4.3 Create a Service with One-Click
Set the desired count to 1 and attach an Application Load Balancer (ALB). Configure a target group with targetType=ip and health check path /actuator/health. Finally, add an EventBridge rule that triggers a Lambda function whenever a new image is pushed to ECR. The Lambda simply updates the ECS service to use the new image, achieving a one‑click deployment.
5. Configuring Google GKE
5.1 Set Up a GKE Cluster
Provision a managed cluster with autoscaling enabled. Ensure the node pool has sufficient CPU/memory for your microservice. Enable the Cloud Run for Anthos feature if you prefer a fully serverless experience.
5.2 Deploy with Helm
Create a simple Helm chart that references the GCR image. The values.yaml file contains:
image:
repository: gcr.io/my-project/springboot-app
tag: latest
service:
type: LoadBalancer
port: 8080
Run helm install springboot-app . and the chart will deploy a Deployment, Service, and Ingress. The Google Cloud Build trigger can call gcloud builds submit and then helm upgrade --install with the new image tag, completing the one‑click flow.
5.3 Cloud Run for Anthos Integration
For an even lighter footprint, convert the container to a Cloud Run for Anthos service by adding the cloud-run annotations in the Helm chart. This removes the need for a LoadBalancer and leverages Cloud Run’s autoscaling.
6. One-Click Deployment Workflow
With the pipeline and infrastructure set, a single button or webhook can trigger the entire flow:
- Commit and push code to GitHub.
- GitHub Actions runs the build job, pushes the Docker image to ECR and GCR.
- EventBridge (AWS) or Cloud Build trigger (GCP) notices the new image.
- A Lambda or Cloud Run job updates the ECS service or Helm release.
- Both services are restarted with the new container image.
- Health checks pass, and traffic is routed to the updated instances.
This automation eliminates manual docker commands, cluster updates, and load balancer reconfigurations.
7. Monitoring and Scaling
Observability is critical for stateless services. For AWS, attach CloudWatch Logs to the Fargate task and enable Application Load Balancer Access Logs. Create CloudWatch Alarms for CPU/Memory thresholds and set auto scaling policies.
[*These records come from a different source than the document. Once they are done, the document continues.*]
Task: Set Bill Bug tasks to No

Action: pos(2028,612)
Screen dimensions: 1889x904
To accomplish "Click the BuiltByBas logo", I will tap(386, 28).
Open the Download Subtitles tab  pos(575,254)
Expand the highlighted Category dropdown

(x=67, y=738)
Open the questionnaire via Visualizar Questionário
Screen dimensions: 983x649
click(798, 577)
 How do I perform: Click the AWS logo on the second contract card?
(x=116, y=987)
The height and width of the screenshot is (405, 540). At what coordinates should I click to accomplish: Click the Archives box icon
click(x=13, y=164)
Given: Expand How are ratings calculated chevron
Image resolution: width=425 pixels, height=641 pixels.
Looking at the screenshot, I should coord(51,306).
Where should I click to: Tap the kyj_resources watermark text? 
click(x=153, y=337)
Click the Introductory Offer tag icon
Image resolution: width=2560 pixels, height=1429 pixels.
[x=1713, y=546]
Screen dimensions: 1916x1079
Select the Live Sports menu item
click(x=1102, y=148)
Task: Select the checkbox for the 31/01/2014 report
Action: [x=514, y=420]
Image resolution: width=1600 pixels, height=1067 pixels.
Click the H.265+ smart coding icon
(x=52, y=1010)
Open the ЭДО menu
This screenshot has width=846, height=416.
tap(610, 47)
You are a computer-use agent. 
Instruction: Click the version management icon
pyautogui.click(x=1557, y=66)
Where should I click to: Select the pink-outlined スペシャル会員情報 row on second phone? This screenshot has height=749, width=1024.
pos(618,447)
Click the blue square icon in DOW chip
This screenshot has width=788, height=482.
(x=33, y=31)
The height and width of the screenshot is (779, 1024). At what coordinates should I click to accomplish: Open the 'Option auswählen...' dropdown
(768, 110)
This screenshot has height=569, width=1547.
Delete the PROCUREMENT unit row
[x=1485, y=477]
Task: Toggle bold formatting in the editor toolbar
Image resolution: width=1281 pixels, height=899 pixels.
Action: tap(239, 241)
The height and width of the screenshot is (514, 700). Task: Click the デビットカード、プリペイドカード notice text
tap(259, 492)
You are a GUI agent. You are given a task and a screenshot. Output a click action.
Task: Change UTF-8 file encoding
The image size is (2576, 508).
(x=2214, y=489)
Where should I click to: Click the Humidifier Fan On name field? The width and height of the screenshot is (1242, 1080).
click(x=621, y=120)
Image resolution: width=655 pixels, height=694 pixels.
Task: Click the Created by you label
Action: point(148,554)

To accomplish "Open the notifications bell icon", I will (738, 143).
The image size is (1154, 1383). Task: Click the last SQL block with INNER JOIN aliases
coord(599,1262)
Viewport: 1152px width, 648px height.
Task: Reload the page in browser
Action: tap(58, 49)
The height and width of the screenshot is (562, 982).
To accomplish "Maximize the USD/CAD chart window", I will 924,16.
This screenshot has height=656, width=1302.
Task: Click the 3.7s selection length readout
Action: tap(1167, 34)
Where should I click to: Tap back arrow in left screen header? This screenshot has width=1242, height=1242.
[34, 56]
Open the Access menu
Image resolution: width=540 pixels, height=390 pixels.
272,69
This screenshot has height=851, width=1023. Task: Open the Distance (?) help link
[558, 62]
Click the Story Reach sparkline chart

On GKE, use Prometheus and Grafana to scrape kubelet and cAdvisor metrics. Istio can provide distributed tracing with Jaeger or OpenTelemetry. Configure Horizontal Pod Autoscaler with cpuUtilization targets.
8. Troubleshooting Common Pitfalls
- Image Not Found – Verify that the registry URI matches the task/service definition and that IAM permissions allow pulling.
- Health Check Failures – Ensure the
/actuator/healthendpoint is enabled and that the container is listening on the correct port. - Scaling Too Aggressive – Fine‑tune CPU/memory reservations to avoid unnecessary pod restarts.
- Cost Overruns – Use the AWS Cost Explorer and GCP Billing reports to monitor the impact of scaling events.
Conclusion
By combining a declarative pipeline, cloud-native registries, and serverless or managed orchestrators, stateless Spring Boot microservices can now be deployed with a single click. This approach not only reduces operational overhead but also guarantees consistent, repeatable releases across AWS Fargate and Google GKE, giving teams the agility to iterate quickly while maintaining high availability.